## Problems and tasks
• 1. Please copy the passage on filtering routing information word for word, starting with "Filter Routing Information" and going on through "protocols except BGP.".
• 2. Carry on the passage on filtering routing information from its last sentence onward.
═════ Passage
This section describes supported automatic metric translations between the routing protocols. The following descriptions assume that you have not defined a default redistribution metric that replaces metric conversions:

Filter Routing Information

You can filter routing protocol information by performing the following tasks, each of which is described in this section:


Note When routes are redistributed between OSPF processes, no OSPF metrics are preserved.

Prevent Routing Updates through an Interface

To prevent other routers on a local network from learning about routes dynamically, you can keep routing update messages from being sent through a router interface. This is done to prevent other systems on an interface from learning about routes dynamically. This feature applies to all IP-based routing protocols except BGP.

OSPF and IS-IS behave somewhat differently. In OSPF, the interface address you specify as passive appears as a stub network in the OSPF domain. OSPF routing information is neither sent nor received through the specified router interface. In IS-IS, the specified IP addresses are advertised without actually running IS-IS on those interfaces.

To prevent routing updates through a specified interface, use the following command in router configuration mode:
Command Purpose

passive-interface type number

Suppress the sending of routing updates through the specified interface.

See the "Passive Interface Examples" section at the end of this chapter for examples of configuring passive interfaces.

Control the Advertising of Routes in Routing Updates

To prevent other routers from learning one or more routes, you can suppress routes from being advertised in routing updates. This is done to prevent other routers from learning a particular device's interpretation of one or more routes. You cannot specify an interface name in OSPF. When used for OSPF, this feature applies only to external routes.

To suppress routes from being advertised in routing updates, use the following command in router configuration mode:
Command Purpose

distribute-list {access-list-number | name} out [interface-name]

Permit or deny routes from being advertised in routing updates depending upon the action listed in the access list.

Control the Processing of Routing Updates

You might want to avoid processing certain routes listed in incoming updates. This feature does not apply to OSPF or IS-IS. Use the following command in router configuration mode:
Command Purpose

distribute-list {access-list-number | name} in [interface-name]

Suppress routes listed in updates from being processed.

Filter Sources of Routing Information

This is done to prioritize routing information from different sources, because some pieces of routing information may be more accurate than others. An administrative distance is a rating of the trustworthiness of a routing information source, such as an individual router or a group of routers. In a large network, some routing protocols and some routers can be more reliable than others as sources of routing information. Also, when multiple routing processes are running in the same router for IP, it is possible for the same route to be advertised by more than one routing process. By specifying administrative distance values, you enable the router to intelligently discriminate between sources of routing information. The router will always pick the route whose routing protocol has the lowest administrative distance.
══════════
═════ Data records
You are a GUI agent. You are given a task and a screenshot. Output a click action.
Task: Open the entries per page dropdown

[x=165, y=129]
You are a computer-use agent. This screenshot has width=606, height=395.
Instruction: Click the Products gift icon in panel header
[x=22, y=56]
══════════
═════ Data records
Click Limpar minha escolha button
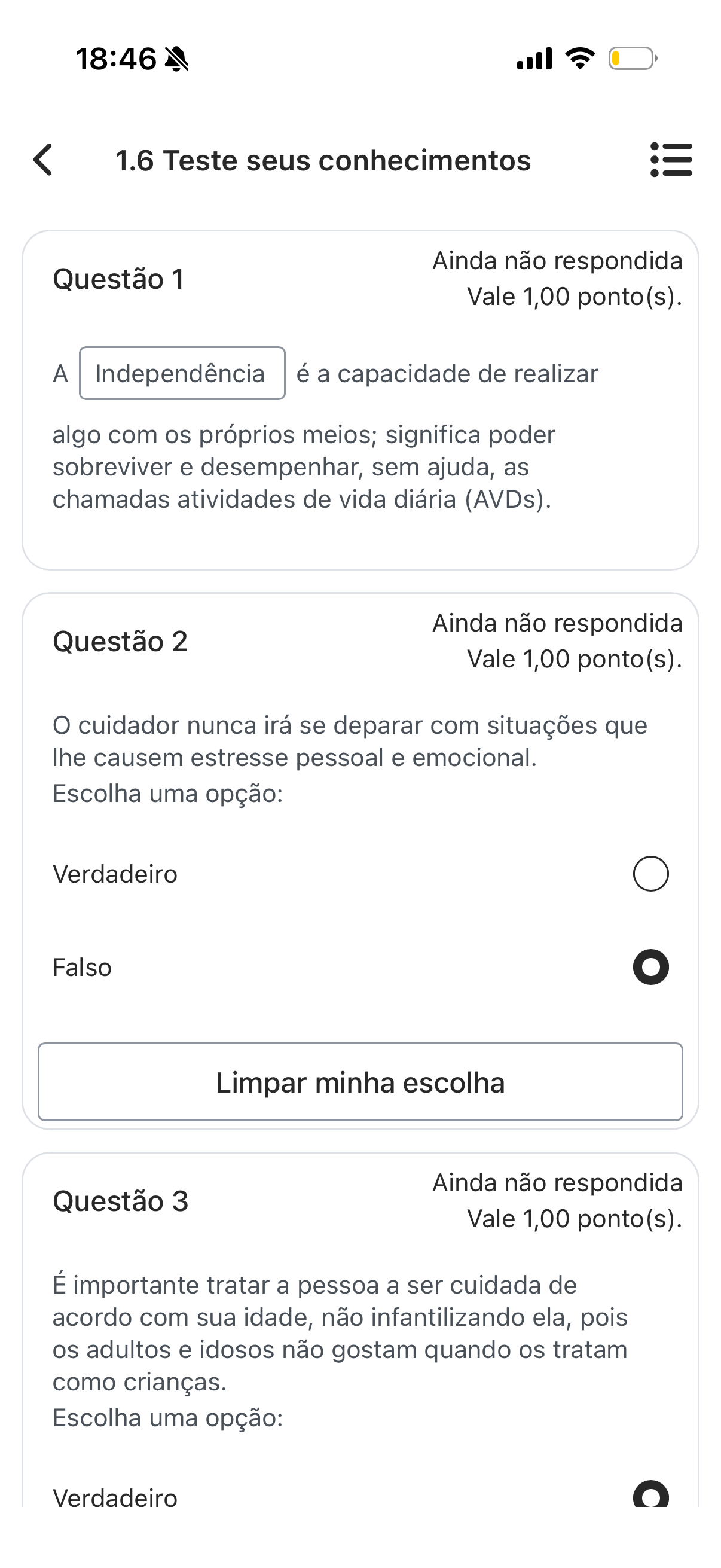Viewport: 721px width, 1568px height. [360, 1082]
══════════
## Results for each task
• 1.
Filter Routing Information

You can filter routing protocol information by performing the following tasks, each of which is described in this section:


Note When routes are redistributed between OSPF processes, no OSPF metrics are preserved.

Prevent Routing Updates through an Interface

To prevent other routers on a local network from learning about routes dynamically, you can keep routing update messages from being sent through a router interface. This is done to prevent other systems on an interface from learning about routes dynamically. This feature applies to all IP-based routing protocols except BGP.

• 2.
To filter sources of routing information, use the following command in router configuration mode:
Command Purpose

distance weight [address-mask [access-list-number | name]] [ip]

Filter on routing information sources.

There are no general guidelines for assigning administrative distances, because each network has its own requirements. You must determine a reasonable matrix of administrative distances for the network as a whole. Table 5 shows the default administrative distance for various routing information sources.

For example, consider a router using IGRP and RIP. Suppose you trust the IGRP-derived routing information more than the RIP-derived routing information. In this example, because the default IGRP administrative distance is lower than the default RIP administrative distance, the router uses the IGRP-derived information and ignores the RIP-derived information. However, if you lose the source of the IGRP-derived information (because of a power shutdown in another building, for example), the router uses the RIP-derived information until the IGRP-derived information reappears.

For an example of filtering on sources of routing information, see the section "Administrative Distance Examples" at the end of this chapter.


Note You also can use administrative distance to rate the routing information from routers running the same routing protocol. This application is generally discouraged if you are unfamiliar with this particular use of administrative distance, because it can result in inconsistent routing information, including forwarding loops.

Enable Policy Routing

Policy routing is a more flexible mechanism for routing packets than destination routing. It is a process whereby the router puts packets through a route map before routing them. The route map determines which packets are routed to which router next. You might enable policy routing if you want certain packets to be routed some way other than the obvious shortest path. Some possible applications for policy routing are to provide equal access, protocol-sensitive routing, source-sensitive routing, routing based on interactive versus batch traffic, or routing based on dedicated links.

To enable policy routing, you must identify which route map to use for policy routing and create the route map. The route map itself specifies the match criteria and the resulting action if all of the match clauses are met. These steps are described in the following three task tables.

To enable policy routing on an interface, indicate which route map the router should use by performing the following task in interface configuration mode. All packets arriving on the specified interface will be subject to policy routing. This command disables fast switching of all packets arriving on this interface.
Command Purpose

ip policy route-map map-tag

Identify the route map to use for policy routing.

You must also define the route map to be used for policy routing. Use the following command in global configuration mode:
Command Purpose

route-map map-tag [permit | deny] [sequence-number]

Define a route map to control where packets are output.

The next step is to define the criteria by which packets are examined to see if they will be policy-routed. No match clause in the route map indicates all packets. Use one or more of the following commands in route-map configuration mode:
Command Purpose

match length min max

Match the Level 3 length of the packet.

match ip address {access-list-number | name} [...access-list-number | name]

Match the destination IP address that is permitted by one or more standard or extended access lists.

The last step is to set the precedence and specify where the packets that pass the match criteria are output. To do so, use the following commands in route-map configuration mode:
Command Purpose

set ip precedence value

Set the precedence value in the IP header.

set ip next-hop ip-address [...ip-address]

Specify the next hop to which to route the packet (it must be the address of an adjacent router).

set interface type number [...type number]

Specify the output interface for the packet.

set ip default next-hop ip-address [...ip-address]

Specify the next hop to which to route the packet, if there is no explicit route for this destination. It must be the address of an adjacent router.

set default interface type number [...type number]

Specify the output interface for the packet, if there is no explicit route for this destination.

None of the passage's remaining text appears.